Fannie Mae Ranks Banks in 'Robo-Signing' Settlement as Top Servicers
Fannie Mae gave three-star ratings to CitiMortgage, JPMorgan Chase, Ally Bank and Wells Fargo -- four of the five largest U.S. mortgage servicers, which were involved in the $25 billion "robo-signing" settlement -- for their service performance in the first half of 2012.
The evaluation, part of Fannie Mae's Servicer Total Achievement and Rewards Program, assigns anywhere from a one- to five-star rating to banks based on "overall performance, customer service and foreclosure prevention efforts."
A three-star rating was the highest earned of all banks assessed by Fannie Mae which, along with Freddie Mac, guarantees more than half of U.S. mortgages.
The results of the evaluation come at a time when mortgage-servicing standards are under public scrutiny, with the Consumer Protection Financial Bureau having proposed industry-wide rules to protect borrowers earlier this month.
And, of course, the results may be a surprise to many who see the four big banks as synonymous with poor service.

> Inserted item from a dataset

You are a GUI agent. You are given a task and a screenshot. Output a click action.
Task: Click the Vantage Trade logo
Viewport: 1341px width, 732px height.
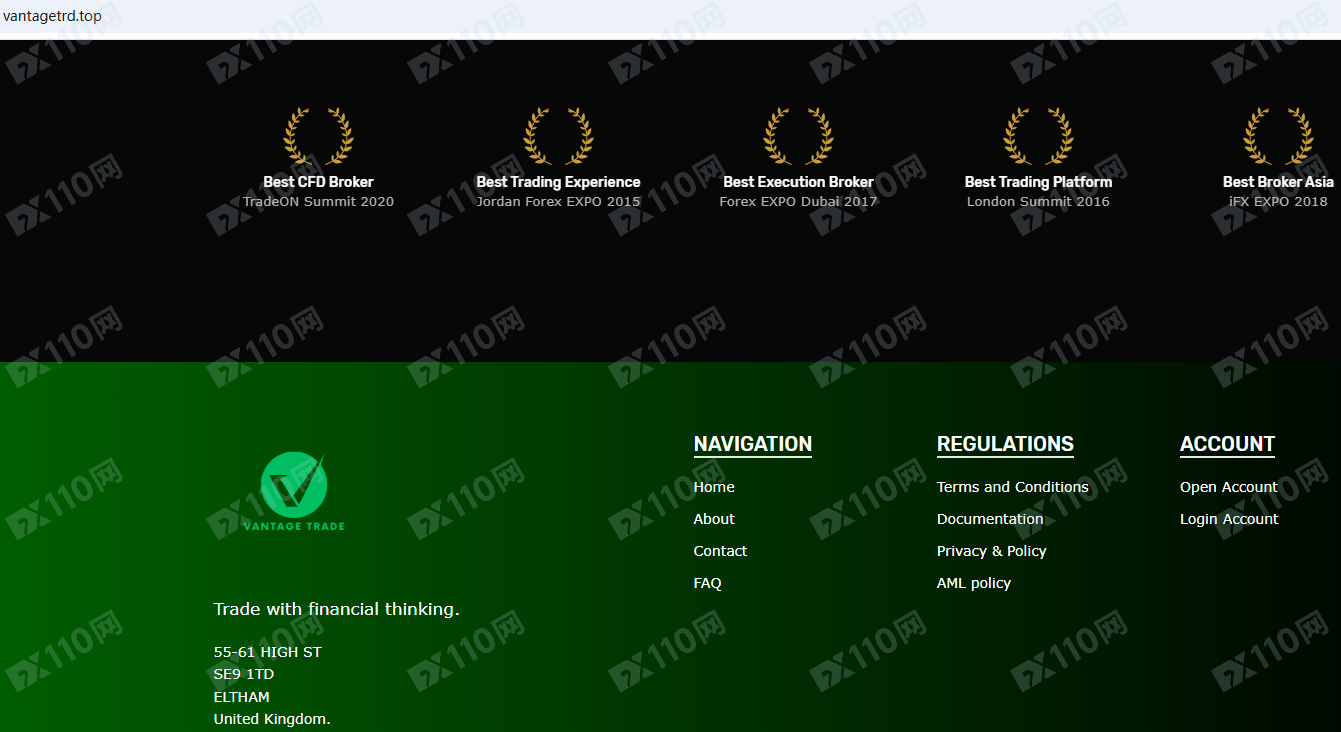[x=294, y=491]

After all, they were prominent players in the $25 billion payout to most states to settle an investigation into illegal foreclosure practices.
When asked about the discrepancy between the banks' public image and their positive Fannie Mae evaluation, David Berenbaum, chief program officer of the National Community Reinvestment Coalition, pointed out that top-ranked service performance in the mortgage industry does not necessarily mean good performance.

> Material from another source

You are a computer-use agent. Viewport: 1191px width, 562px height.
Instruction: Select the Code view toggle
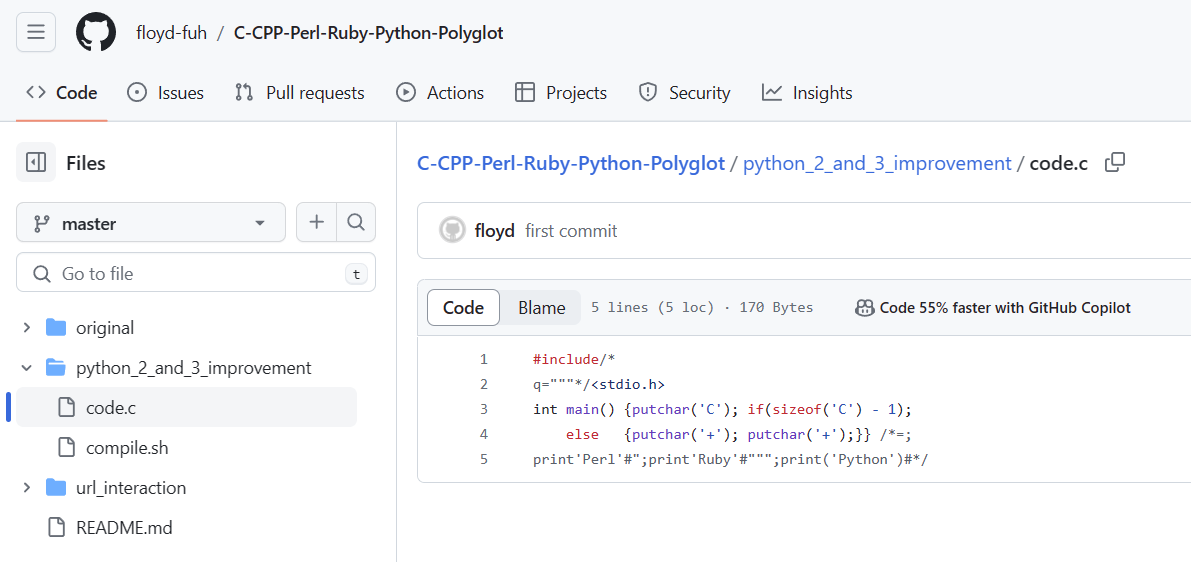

"They're commending anyone who is at the median level compared to their peers," he said of Fannie Mae. "Frankly, all of the servicers should be at a five-star rating."
Still, lenders have shown marked improvement in customer service and foreclosure prevention in recent years.
The Treasury's most recent report on performance in implementing the government's flagship housing relief program, the Home Affordable Modification Program, sheds light on such progress, showing that banks dramatically improved their ability to accurately calculate a borrower's income when assessing an application in the last two years.
For example, the Treasury found that 1 in 4 calculations of a borrower's income made by Wells Fargo was at least 5 percent off the mark in the first quarter of 2011. Now, just 1 in 50 are off by that much. Other banks have shown similar improvement.
Regardless, Berenbaum said, banks have not adequately conformed to rules established by the robo-signing settlement so far. But if the settlement's government-appointed monitor, Joseph Smith, improves enforcement, that could change, Berenbaum added.
"From a consumer perspective, there's a lot of room for improvement," he said. "We fully expect these servicers to comply with the monitor."
The Consumer Protection Financial Bureau may also soon be able to hold banks' feet to the fire for foreclosure improprieties once it formalizes the mortgage-servicing rules (which seem to dovetail with those established by the robo-signing settlement) that it's currently drafting.